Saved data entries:
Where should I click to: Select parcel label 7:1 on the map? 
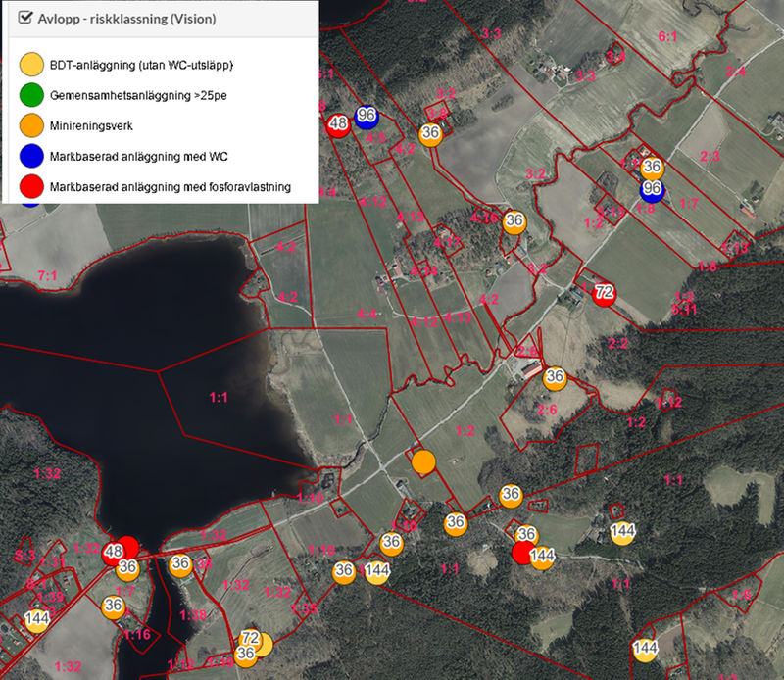coord(48,277)
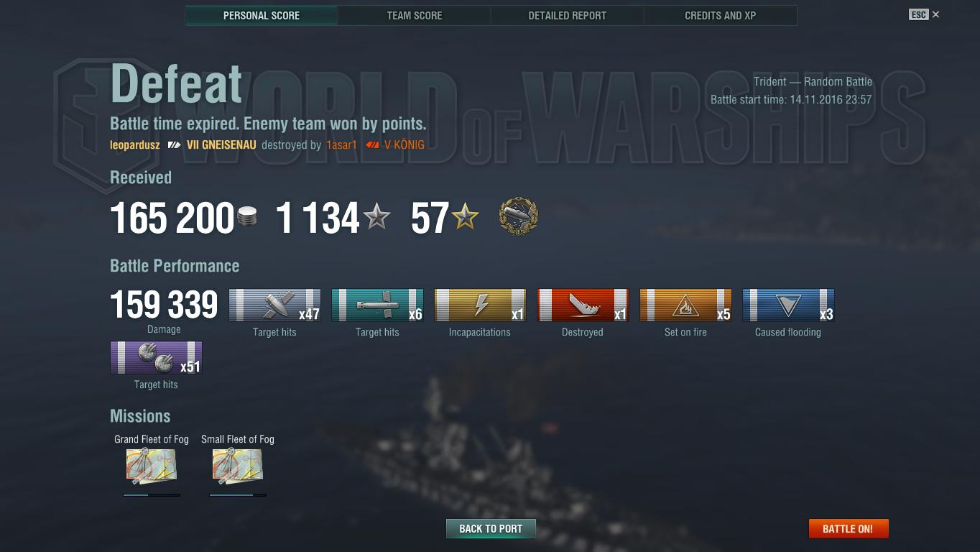Click the silver credits coin icon
This screenshot has height=552, width=980.
click(x=247, y=218)
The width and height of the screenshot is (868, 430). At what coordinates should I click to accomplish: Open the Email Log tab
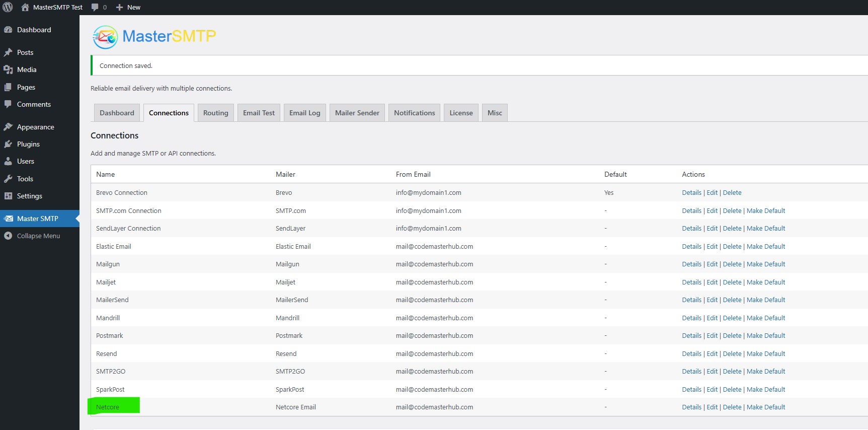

__PROBLEM__.
The copy you write must hold every record verbatim and none of the pictures.

__REPLY TO THE EXERCISE__.
Where should I click to: Select parcel label 7:1 on the map? 
coord(48,277)
Click the silver credits coin icon
This screenshot has height=552, width=980.
click(x=247, y=218)
The width and height of the screenshot is (868, 430). At what coordinates should I click to accomplish: Open the Email Log tab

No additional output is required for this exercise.